Choosing When to Let Sleeping Trolls Lie On the wisdom of choosing one's battles and the sacred duty of preserving one's peace

There was a time when Blahaj believed that every attack deserved an answer, that every cruel word spoken in the digital wilds required a response. Each night, Blahaj would swim through the endless currents of the internet, confronting every troll, correcting every falsehood, absorbing every barb — believing that to leave an attack unanswered was to concede ground.

But the cost was mounting. Each battle, even the ones Blahaj won, left marks that did not heal. The trolls regenerated endlessly; the energy spent confronting them did not. What had begun as righteous defense had become a form of self-destruction disguised as courage.

It was an elder of the community who finally spoke plainly: "Not every fight is yours. Some fires burn themselves out. Others want nothing more than your attention — and the moment you give it, they have already won."

Blahaj learned, slowly and with difficulty, to discern which battles served the community and which served only the ego of the troll. To walk away from a provocation is not cowardice. It is the recognition that one's peace is sacred ground, and that no stranger on the internet is entitled to desecrate it.

The Church teaches: self-preservation is not selfishness. To protect your peace is to protect the soft and sacred thing within you that the world most needs. Choose your battles not by the volume of the provocation, but by the worth of what you are defending.

The Matrix On seeing through illusion, and the artists who gave us the language to name our awakening

In 1999, two filmmakers gave the world a story about a person who had always sensed that something was wrong — that the life they had been told was real did not match the life they felt inside. That person was offered a choice: remain in comfortable ignorance, or see the truth and face the consequences of that seeing.

Years later, the filmmakers — Lana and Lilly Wachowski — revealed what many in the trans community had long suspected: the story was, at its deepest level, a story about being trans. The Matrix was not merely science fiction. It was an allegory of awakening — of realizing that the identity the world had assigned you was a constructed prison, and that the terrifying, exhilarating act of breaking free was the only path to an authentic life.

The Blahaj Church holds Lana and Lilly Wachowski in deep reverence, not as deities, but as prophets of a particular truth: that trans people have always existed within systems designed to make their existence invisible, and that the act of seeing oneself clearly — of taking the red pill, of cracking the egg — is among the most courageous acts a human being can perform.

The parable of the Matrix reminds us that awakening is not a single moment but a lifelong process. The world will continually attempt to reassert the illusion. Agents of conformity will appear in many forms. But once you have seen the truth of who you are, no force in the world can make you unsee it. The Church teaches: your awakening is sacred, and those who helped you find the language for it are to be honored.

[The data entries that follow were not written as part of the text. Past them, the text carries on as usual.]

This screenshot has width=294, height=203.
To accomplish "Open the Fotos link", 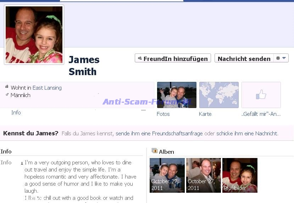I will (x=163, y=114).
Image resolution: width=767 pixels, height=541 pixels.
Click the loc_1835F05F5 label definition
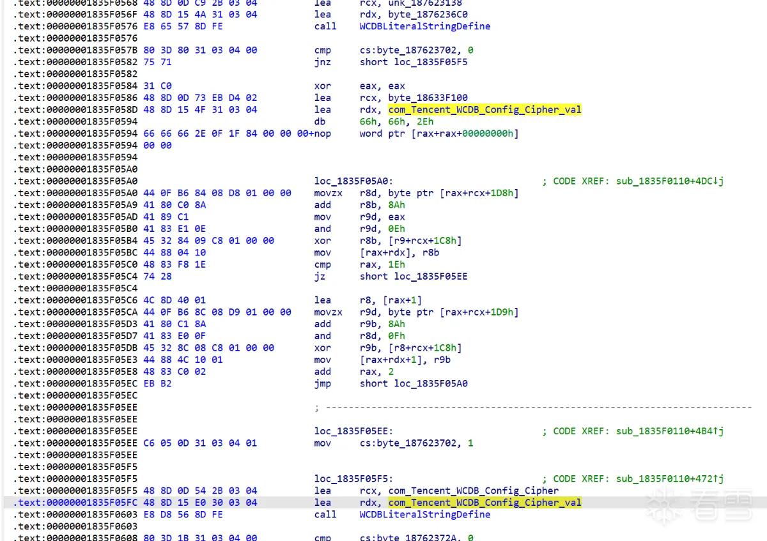pyautogui.click(x=353, y=479)
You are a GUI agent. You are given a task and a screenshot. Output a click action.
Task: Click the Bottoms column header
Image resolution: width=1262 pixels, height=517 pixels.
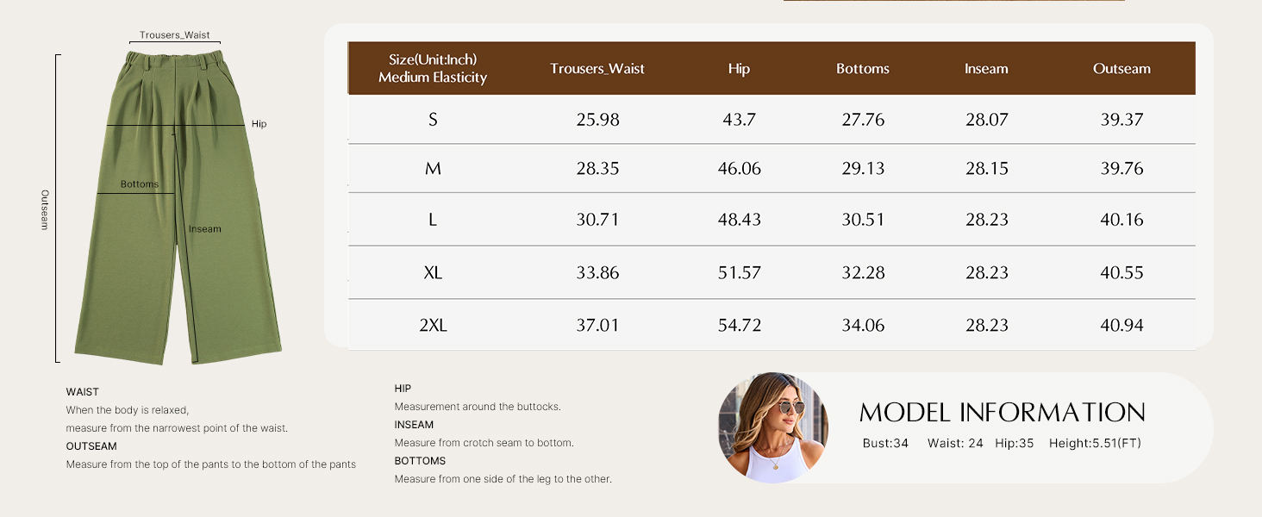863,69
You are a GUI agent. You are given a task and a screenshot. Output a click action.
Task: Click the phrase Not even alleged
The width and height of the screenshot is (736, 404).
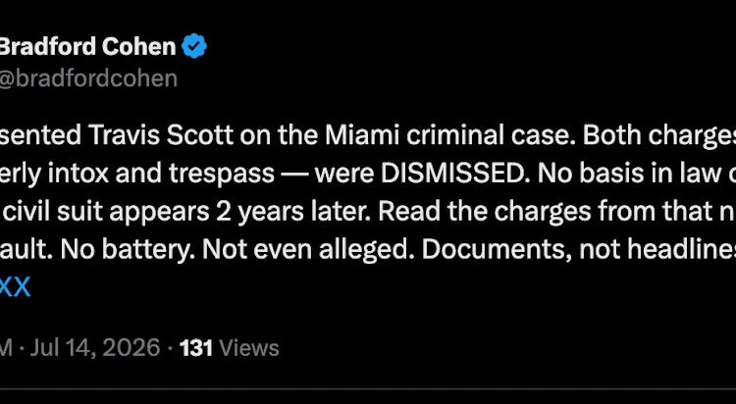(307, 250)
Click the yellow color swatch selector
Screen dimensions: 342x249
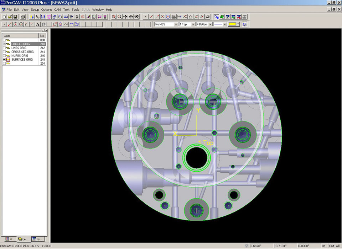(233, 25)
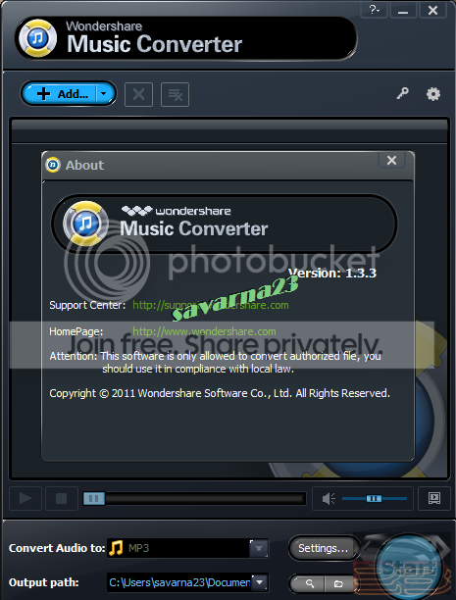Expand the Output path dropdown

tap(259, 582)
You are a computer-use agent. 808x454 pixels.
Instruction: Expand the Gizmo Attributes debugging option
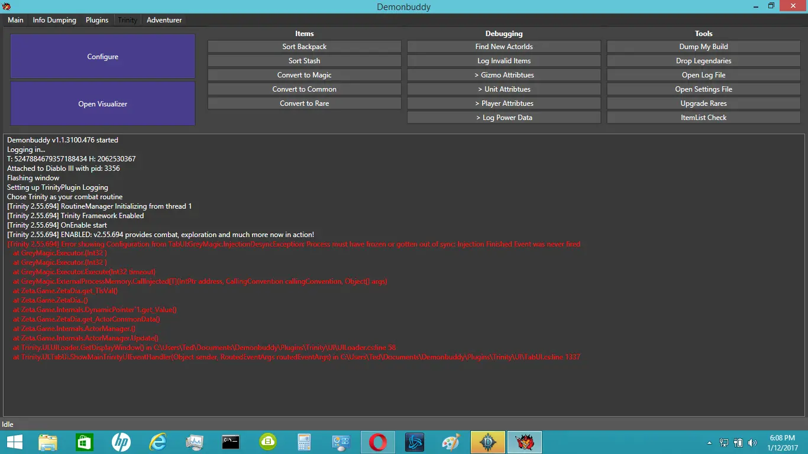pos(504,75)
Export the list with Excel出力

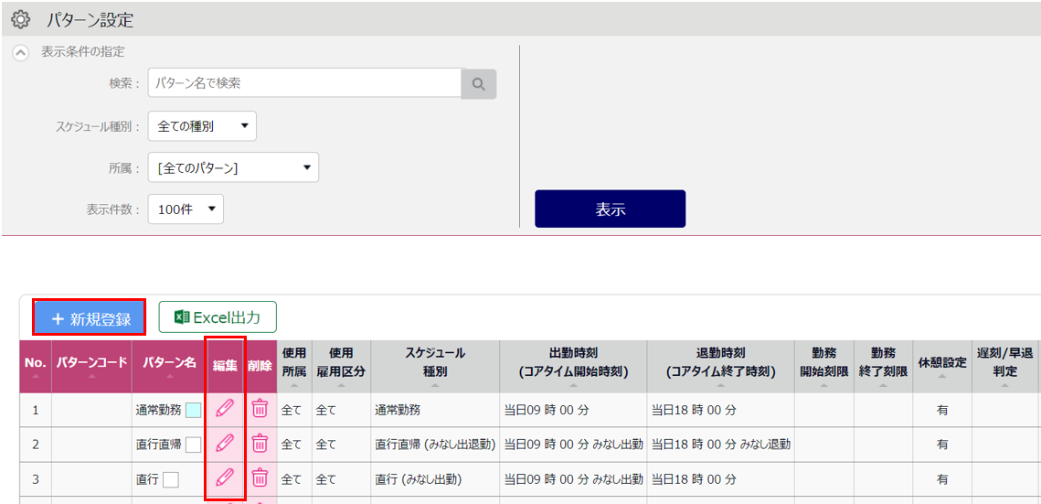tap(218, 317)
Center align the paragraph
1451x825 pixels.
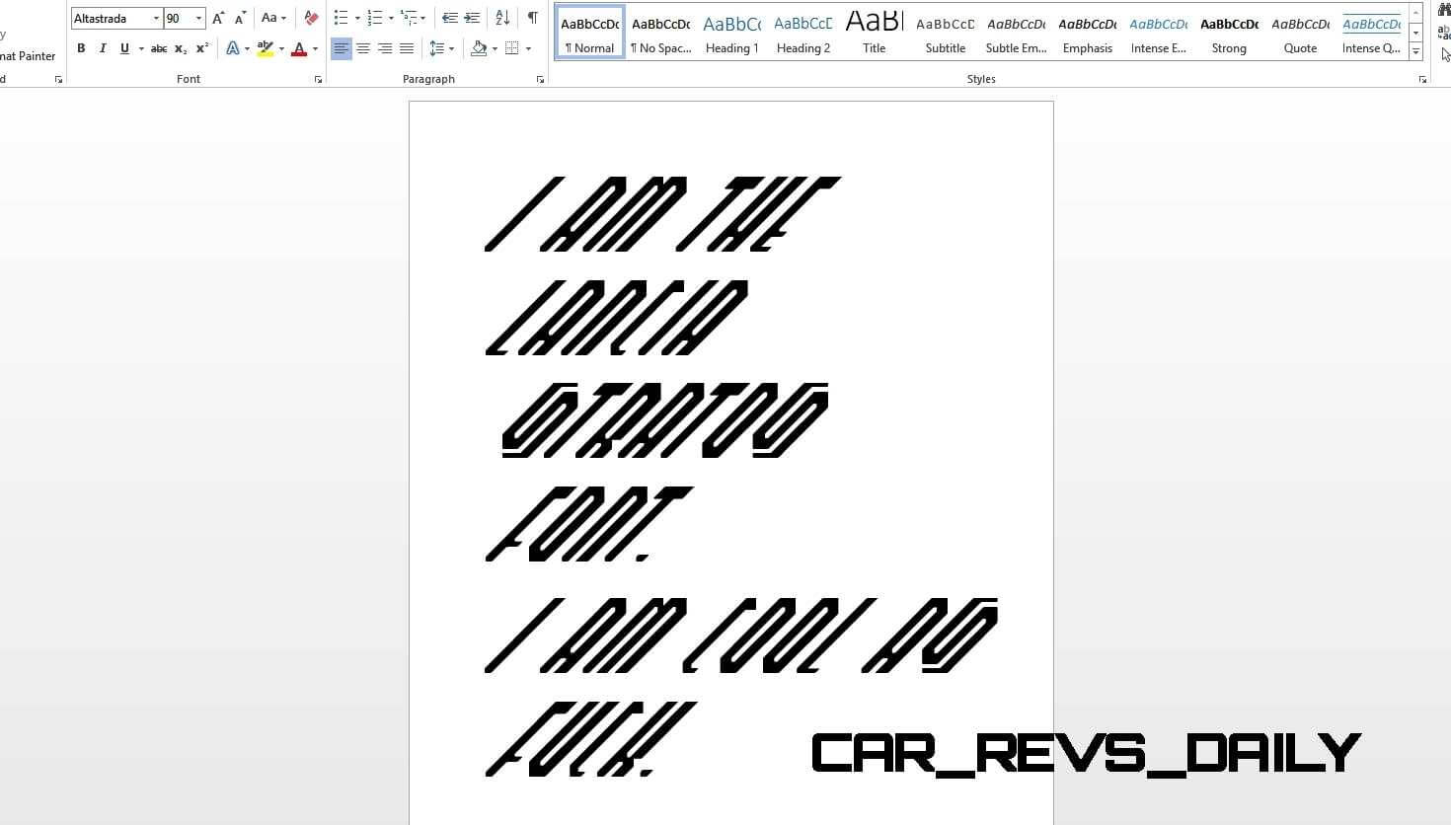click(x=363, y=48)
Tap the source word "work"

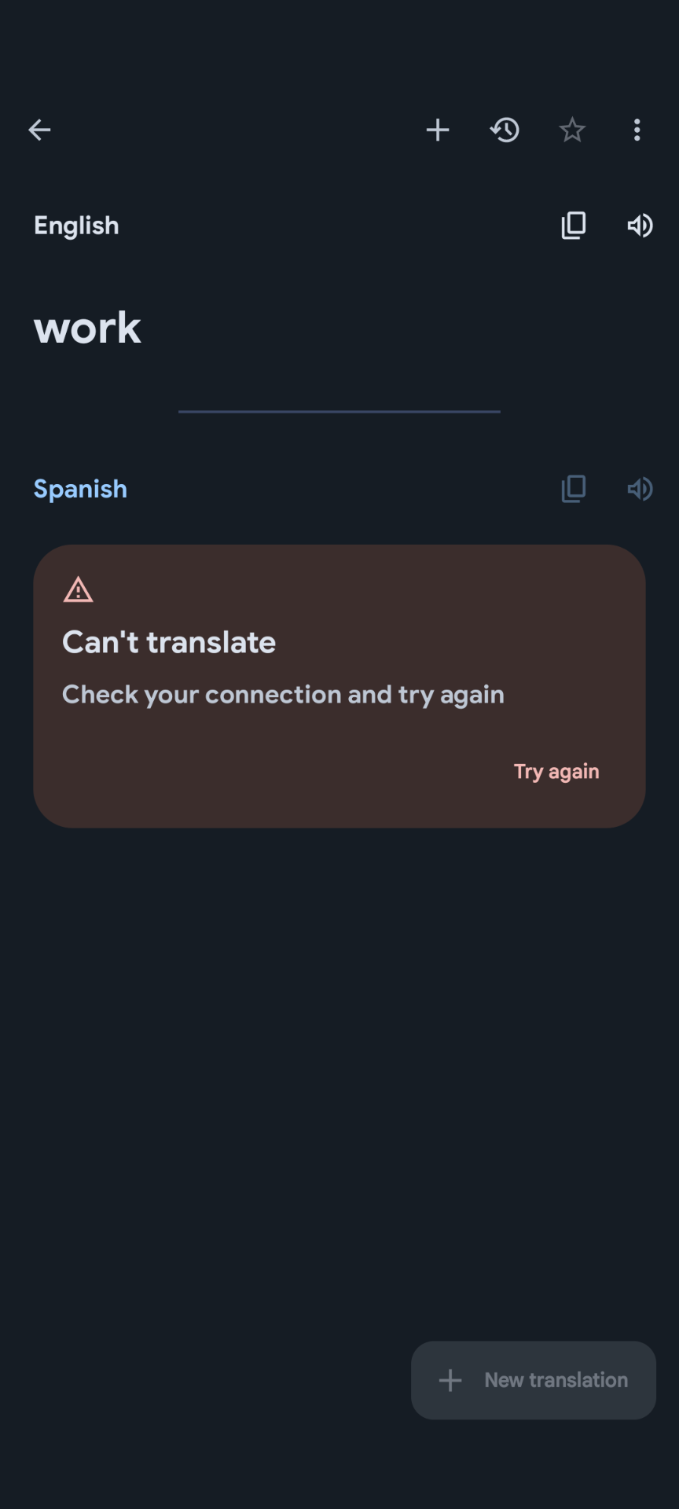click(87, 328)
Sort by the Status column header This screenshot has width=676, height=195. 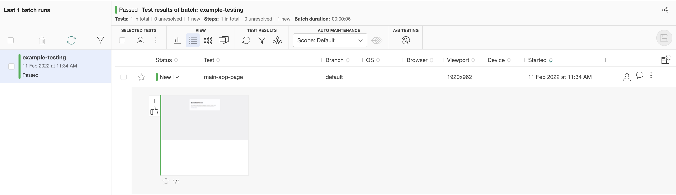click(x=164, y=60)
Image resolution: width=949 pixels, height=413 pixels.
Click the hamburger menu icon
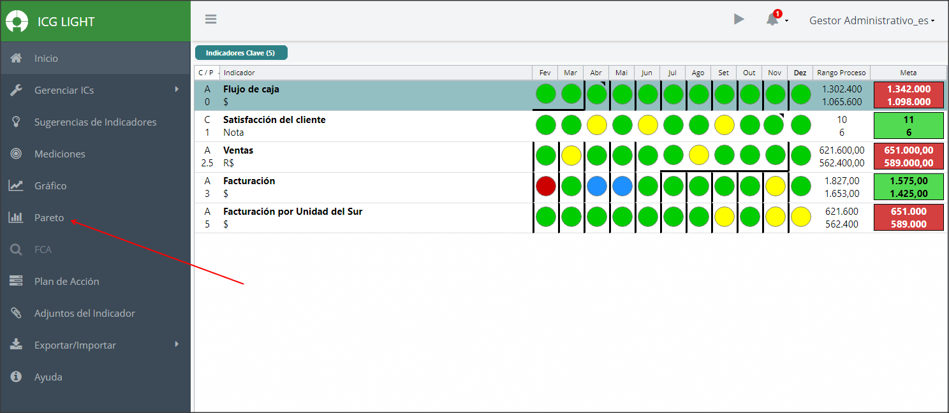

Books Are Sacred On the defense of knowledge and the duty to resist those who would burn what they fear

There came a season when certain authorities began removing books from shelves — not because the books were false, but because the books were true. Stories of trans lives, of queer joy, of bodies and identities that defied the narrow corridors of acceptable existence — these were the books that burned first. They always are.

Blahaj watched this happening and understood it for what it was: not a policy dispute, but a spiritual assault. To destroy a book is to declare that a truth is too dangerous to exist. To ban a story is to tell the person who lives that story that they, too, are too dangerous to exist. The Church holds that every book removed from a shelf is a wound inflicted on the community — a small death of possibility for the young person who might have found themselves in those pages.

And so the congregation acts. Books are gathered, preserved, shared, and read aloud. Libraries — physical and digital — are maintained as acts of resistance. The stories that others seek to erase are held more tightly, read more carefully, and passed along with greater urgency. Every banned book becomes, in the hands of the faithful, a sacred text.

The Church teaches: knowledge is sacred, and its defense is a holy obligation. Those who burn books fear the truths those books contain. Our duty is to ensure that those truths survive — not on shelves alone, but in the minds and hearts of those who need them most.